With Italian-style meatballs, sliced baby potatoes, and a few fresh vegetables, this Sheet Pan Baked Meatballs is a complete meal in one. And you’ll love the big flavors in this easy dinner! Tips and prepare ahead instructions included.
Once a week, I make a point of doing a quick fridge inventory. I try pull out any veggies or fresh ingredients that may be forgotten in the back of my drawers, then I might pair them with some protein to make a quick skillet or a sheet pan dinner.
This simple exercise is how things like my sheet pan chicken, foil baked salmon, and today’s baked meatballs dinner came together.
Italian oven baked meatballs + vegetables
Like my Greek version, this Italian-style sheet pan dinner is a great way to use your veggies while stretching one pound of ground beef to feed a family! But the big draw for me here is in the Italian flavors.
The baked meatballs are made from scratch and seasoned with onions, garlic, fresh parsley, dried oregano, mint, and a little grated Parmesan. Bread crumbs and an egg help bind the mixture together. (You can make the meatball mixture one night in advance and keep it refrigerated until you’re ready to put your dinner together the next day).
Once you have your meatballs, you’ll simply arrange them on a sheet pan with well-seasoned fresh veggies, top them with canned tomatoes, and bake to tender perfection.
Meatball seasoning!
The secret to a tasty meatball is in how you season your meat mixture. Here is what’s in my baked meatballs:
- 1 pound ground beef (lean ground beef is fine to use, but don’t go too lean or you’ll have some tough meatballs)

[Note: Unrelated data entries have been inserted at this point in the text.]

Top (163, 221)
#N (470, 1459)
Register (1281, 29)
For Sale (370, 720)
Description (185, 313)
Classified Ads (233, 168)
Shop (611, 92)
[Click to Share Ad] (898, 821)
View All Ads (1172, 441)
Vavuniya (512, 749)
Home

- Yellow onion (grated or very finely chopped)
- Fresh garlic (minced)
- Fresh parsley (a good 1 cup, chopped)
- Dried oregano
- Dried mint
- Kosher salt and black pepper (as a rule, about 1 teaspoon of salt per pound will ensure well-seasoned meatballs)
- Grated Parmesan (1/2 cup)
- Bead crumbs (only 1/4 cup)
- 1 egg to (to bind the mixture together)
- Extra virgin olive oil (try our Italian Nocellara EVOO in this recipe!)
3 Tips for juicy meatballs
This easy meatball recipe is hard to mess up, just keep these small tips to make sure the meatballs are juicy and delicious:
- Use ground beef with some fat. Regular ground beef is about 70% to 77% percent lean. For these meatballs, it is okay to use something leaner like 85% lean ground beef, but I don’t recommend using 96% lean ground beef in this case (unless your health demands it). A little bit of fat is helpful for taste and for texture.
- Do not use too much bread crumbs. You do need some bread crumbs to help bind the meat mixture together, but too much bread crumbs will dry up the meatballs and cause them to fall apart. For this recipe, I used 1/4 cup bread crumbs. You can replace the breadcrumbs with 1 small piece of toasted bread that’s been soaked in water or milk and rung out dry (this is a trick I use in my Soutzoukakia Greek meatballs and produces juicy meatballs every time).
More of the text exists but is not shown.